▶ _Required action_: Could you copy exactly the lines from the one containing "This screenshot has width=682, height=300." through the last line of the records below, and nothing else?

▶ _Listed entries_:
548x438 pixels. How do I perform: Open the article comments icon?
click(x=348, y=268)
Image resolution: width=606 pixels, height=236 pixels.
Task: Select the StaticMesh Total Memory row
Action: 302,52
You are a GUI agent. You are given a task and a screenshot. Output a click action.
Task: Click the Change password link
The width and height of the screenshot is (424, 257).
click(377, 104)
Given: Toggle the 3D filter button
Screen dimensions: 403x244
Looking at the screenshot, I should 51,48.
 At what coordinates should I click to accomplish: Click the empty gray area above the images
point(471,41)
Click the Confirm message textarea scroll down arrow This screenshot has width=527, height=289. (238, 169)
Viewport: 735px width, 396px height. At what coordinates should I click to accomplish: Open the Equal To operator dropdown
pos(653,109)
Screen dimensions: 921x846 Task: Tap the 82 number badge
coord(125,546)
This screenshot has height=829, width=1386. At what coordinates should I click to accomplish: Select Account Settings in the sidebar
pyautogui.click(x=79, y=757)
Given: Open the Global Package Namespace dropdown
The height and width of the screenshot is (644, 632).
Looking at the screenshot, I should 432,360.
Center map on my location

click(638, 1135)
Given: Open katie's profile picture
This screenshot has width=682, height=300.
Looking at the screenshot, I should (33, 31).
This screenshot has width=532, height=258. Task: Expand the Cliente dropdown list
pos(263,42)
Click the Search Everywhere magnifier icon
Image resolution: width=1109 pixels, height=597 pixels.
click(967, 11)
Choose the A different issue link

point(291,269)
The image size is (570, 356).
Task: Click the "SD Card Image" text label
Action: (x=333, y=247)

▶ _Written answer_:
This screenshot has width=682, height=300.
Looking at the screenshot, I should (33, 31).
This screenshot has width=532, height=258. Task: Expand the Cliente dropdown list
pos(263,42)
Click the Search Everywhere magnifier icon
Image resolution: width=1109 pixels, height=597 pixels.
click(967, 11)
Choose the A different issue link

point(291,269)
The image size is (570, 356).
Task: Click the "SD Card Image" text label
Action: (x=333, y=247)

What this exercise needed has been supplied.